RSD, Reflex Sympathetic Dystrophy, spans across all age groups but has been commonly found in those aged 40 to 60 years. Studies have also found RSD occurs more frequently in females than in males. The disorder has also shown to occur in young adults and children although rarely. RSD does not discriminate against age or gender.
Are there stages to RSD?
Yes, there are four stages that medical professionals have categorized concerning RSD. Keep in mind these are always subject to change as new studies and information arise. The current stages are as follows:
- Stage One – Acute: This stage typically lasts 1-3 months and pain, a burning sensation is prevalent in this stage. The pain severely limits movement ability and range of motion. Swelling, increased sensitivity, changes in bone structure, joint pain, hair and nail alterations, increasing pain and temperature changes in the skin can occur. Note, this is the stage that physicians have determined is best for probable reversal or remission.
- Stage Two – Dystrophic: This stage typically lasts 3-6 months after stage one has progressed. Movement and activity will exacerbate painful symptoms. Audible sounds will begin to affect the nervous system and incite pain in extremities affected. Mottled discoloration and other colors appear in the skin, nails are increasingly brittle, and muscles may begin to atrophy. This stage also affects short-term memory, speaking capabilities, decreased attention span, repetition, and affects mental health and mood changes.
- Stage Three – Atrophic: This stage typically lasts for an undetermined amount of time. The symptoms will either remain the same or can be exacerbated by a new injury or qualifying event.
- Stage Four: Very rarely do those afflicted with RSD reach this stage. However, at this stage, organs inside the body begin to be affected and treatments are no longer useful.
Does everyone with RSD follow these stages?
No, as these stages are merely guidelines that physicians specializing in RSD treatments and diagnosis have formulated based on gathered information and observations. No disorder or disease follows a precise set of rules. RSD is a disorder that continually evolves and symptoms do not always present themselves the same way. Diagnosis does not always occur when symptoms begin, as they are similar to a plethora of disorders existing in the world today.
What are the tests performed to help diagnose RSD?
RSD is either diagnosed through a physical exam by a physician knowledgeable in RSD, or by the following tests:
- Bone Scan to detect any minute changes in bone density and shape.

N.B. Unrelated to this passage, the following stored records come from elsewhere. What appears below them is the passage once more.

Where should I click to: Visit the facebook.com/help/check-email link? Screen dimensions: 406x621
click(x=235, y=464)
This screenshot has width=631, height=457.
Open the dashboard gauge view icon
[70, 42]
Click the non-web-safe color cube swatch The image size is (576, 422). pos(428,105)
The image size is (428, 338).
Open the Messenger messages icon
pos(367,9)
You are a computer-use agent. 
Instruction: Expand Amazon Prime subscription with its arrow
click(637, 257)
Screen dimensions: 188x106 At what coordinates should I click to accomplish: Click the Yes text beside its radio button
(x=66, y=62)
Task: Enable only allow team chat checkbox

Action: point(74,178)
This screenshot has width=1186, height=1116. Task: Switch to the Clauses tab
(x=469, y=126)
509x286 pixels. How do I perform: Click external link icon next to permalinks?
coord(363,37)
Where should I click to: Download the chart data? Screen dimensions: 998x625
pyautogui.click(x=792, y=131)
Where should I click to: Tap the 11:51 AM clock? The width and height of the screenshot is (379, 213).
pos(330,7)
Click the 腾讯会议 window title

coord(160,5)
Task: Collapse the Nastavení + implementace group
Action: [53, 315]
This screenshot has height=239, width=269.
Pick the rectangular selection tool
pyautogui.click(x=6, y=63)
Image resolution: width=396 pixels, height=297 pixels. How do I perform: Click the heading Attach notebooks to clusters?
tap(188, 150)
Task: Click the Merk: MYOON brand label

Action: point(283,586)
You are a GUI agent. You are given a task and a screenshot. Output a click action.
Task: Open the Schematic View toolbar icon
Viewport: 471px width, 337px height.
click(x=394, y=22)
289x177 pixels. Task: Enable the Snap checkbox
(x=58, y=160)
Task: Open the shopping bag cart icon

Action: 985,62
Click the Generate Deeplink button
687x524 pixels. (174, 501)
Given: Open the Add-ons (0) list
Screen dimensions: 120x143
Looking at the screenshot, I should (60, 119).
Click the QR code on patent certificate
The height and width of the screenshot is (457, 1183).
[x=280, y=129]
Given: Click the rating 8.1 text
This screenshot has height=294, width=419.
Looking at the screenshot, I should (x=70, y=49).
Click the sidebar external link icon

- Sympathetic nervous system tests for changes in skin temperature and circulation of blood to affected extremities. Some tests can measure different amounts of sweat in different areas of the body indicating RSD.
- X-rays can show loss of organic bone material, especially in advanced stages of the disorder.
- MRI, or magnetic resonance imaging, can show tissue alterations not visible in x-rays or bone scans.
While there are numerous diagnostic tools available, these are the most commonly used tests.